*What to produce*:
Return exactly the lines below, starting with the one that has "Where should I click to: Open" and going on through the one that has "Open Taken in the sidebar".
BEGIN
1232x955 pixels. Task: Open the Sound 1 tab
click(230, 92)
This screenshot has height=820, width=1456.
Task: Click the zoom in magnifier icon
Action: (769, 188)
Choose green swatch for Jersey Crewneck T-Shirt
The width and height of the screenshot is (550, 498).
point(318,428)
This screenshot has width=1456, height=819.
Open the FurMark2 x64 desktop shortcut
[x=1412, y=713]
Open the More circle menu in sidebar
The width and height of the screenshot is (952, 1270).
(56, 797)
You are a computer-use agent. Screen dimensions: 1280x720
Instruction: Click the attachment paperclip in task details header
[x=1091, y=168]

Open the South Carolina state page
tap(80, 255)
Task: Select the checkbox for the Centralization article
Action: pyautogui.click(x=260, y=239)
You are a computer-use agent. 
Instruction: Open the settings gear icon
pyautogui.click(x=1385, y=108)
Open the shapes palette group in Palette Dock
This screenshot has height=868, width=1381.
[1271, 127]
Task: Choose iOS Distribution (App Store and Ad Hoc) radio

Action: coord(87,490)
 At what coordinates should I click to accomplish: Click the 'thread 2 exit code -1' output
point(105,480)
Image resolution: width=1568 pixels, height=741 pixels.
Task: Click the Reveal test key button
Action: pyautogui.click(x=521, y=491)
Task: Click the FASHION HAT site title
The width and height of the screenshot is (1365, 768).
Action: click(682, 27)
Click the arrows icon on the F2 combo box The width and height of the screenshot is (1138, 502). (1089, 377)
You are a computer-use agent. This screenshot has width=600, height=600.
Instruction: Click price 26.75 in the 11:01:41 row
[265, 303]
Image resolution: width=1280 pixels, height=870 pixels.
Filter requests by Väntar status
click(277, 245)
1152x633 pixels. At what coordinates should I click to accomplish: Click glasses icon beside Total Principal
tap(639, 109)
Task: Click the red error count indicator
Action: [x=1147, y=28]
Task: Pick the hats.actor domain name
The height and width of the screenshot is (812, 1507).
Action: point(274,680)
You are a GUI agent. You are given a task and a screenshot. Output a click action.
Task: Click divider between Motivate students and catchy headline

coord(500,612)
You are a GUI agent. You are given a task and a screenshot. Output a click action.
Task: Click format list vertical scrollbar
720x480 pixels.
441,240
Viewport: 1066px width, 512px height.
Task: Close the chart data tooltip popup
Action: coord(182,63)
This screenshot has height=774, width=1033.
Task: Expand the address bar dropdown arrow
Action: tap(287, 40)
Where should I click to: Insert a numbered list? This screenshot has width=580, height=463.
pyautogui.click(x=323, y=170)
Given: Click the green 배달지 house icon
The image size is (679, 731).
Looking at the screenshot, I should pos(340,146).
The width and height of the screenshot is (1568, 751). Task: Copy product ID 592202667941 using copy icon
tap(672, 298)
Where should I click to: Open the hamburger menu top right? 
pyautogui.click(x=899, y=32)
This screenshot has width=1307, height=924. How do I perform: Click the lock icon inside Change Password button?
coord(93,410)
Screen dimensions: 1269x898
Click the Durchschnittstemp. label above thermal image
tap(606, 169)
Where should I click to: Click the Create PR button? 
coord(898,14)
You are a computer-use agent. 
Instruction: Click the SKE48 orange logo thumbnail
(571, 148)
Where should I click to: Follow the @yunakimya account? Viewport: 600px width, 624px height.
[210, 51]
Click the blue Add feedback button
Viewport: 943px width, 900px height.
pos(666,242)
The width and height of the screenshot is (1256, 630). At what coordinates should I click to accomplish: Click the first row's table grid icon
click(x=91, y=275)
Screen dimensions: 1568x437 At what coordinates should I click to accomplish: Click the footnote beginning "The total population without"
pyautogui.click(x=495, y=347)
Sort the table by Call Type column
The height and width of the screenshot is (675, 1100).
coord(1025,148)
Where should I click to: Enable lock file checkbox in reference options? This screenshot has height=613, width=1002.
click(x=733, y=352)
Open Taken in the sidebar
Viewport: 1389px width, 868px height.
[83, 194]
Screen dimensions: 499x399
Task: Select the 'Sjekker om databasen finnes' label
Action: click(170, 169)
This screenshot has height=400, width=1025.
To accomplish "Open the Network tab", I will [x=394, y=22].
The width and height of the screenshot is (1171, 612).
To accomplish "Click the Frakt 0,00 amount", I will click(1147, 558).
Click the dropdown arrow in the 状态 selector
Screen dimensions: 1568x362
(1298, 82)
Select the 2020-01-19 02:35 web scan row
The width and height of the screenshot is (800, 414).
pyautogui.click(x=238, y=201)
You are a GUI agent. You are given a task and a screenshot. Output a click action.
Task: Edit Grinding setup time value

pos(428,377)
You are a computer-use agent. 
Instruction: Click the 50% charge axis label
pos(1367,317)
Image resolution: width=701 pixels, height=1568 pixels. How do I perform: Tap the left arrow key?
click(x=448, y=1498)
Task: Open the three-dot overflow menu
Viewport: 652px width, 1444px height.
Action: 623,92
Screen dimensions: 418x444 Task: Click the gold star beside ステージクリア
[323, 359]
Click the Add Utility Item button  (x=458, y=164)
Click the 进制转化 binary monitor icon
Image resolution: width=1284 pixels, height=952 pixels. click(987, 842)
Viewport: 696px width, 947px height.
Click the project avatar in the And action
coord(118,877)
END
*Expected output*:
Where should I click to: Open the hamburger menu top right? 
pyautogui.click(x=899, y=32)
This screenshot has width=1307, height=924. How do I perform: Click the lock icon inside Change Password button?
coord(93,410)
Screen dimensions: 1269x898
Click the Durchschnittstemp. label above thermal image
tap(606, 169)
Where should I click to: Click the Create PR button? 
coord(898,14)
You are a computer-use agent. 
Instruction: Click the SKE48 orange logo thumbnail
(571, 148)
Where should I click to: Follow the @yunakimya account? Viewport: 600px width, 624px height.
[210, 51]
Click the blue Add feedback button
Viewport: 943px width, 900px height.
pos(666,242)
The width and height of the screenshot is (1256, 630). At what coordinates should I click to accomplish: Click the first row's table grid icon
click(x=91, y=275)
Screen dimensions: 1568x437 At what coordinates should I click to accomplish: Click the footnote beginning "The total population without"
pyautogui.click(x=495, y=347)
Sort the table by Call Type column
The height and width of the screenshot is (675, 1100).
coord(1025,148)
Where should I click to: Enable lock file checkbox in reference options? This screenshot has height=613, width=1002.
click(x=733, y=352)
Open Taken in the sidebar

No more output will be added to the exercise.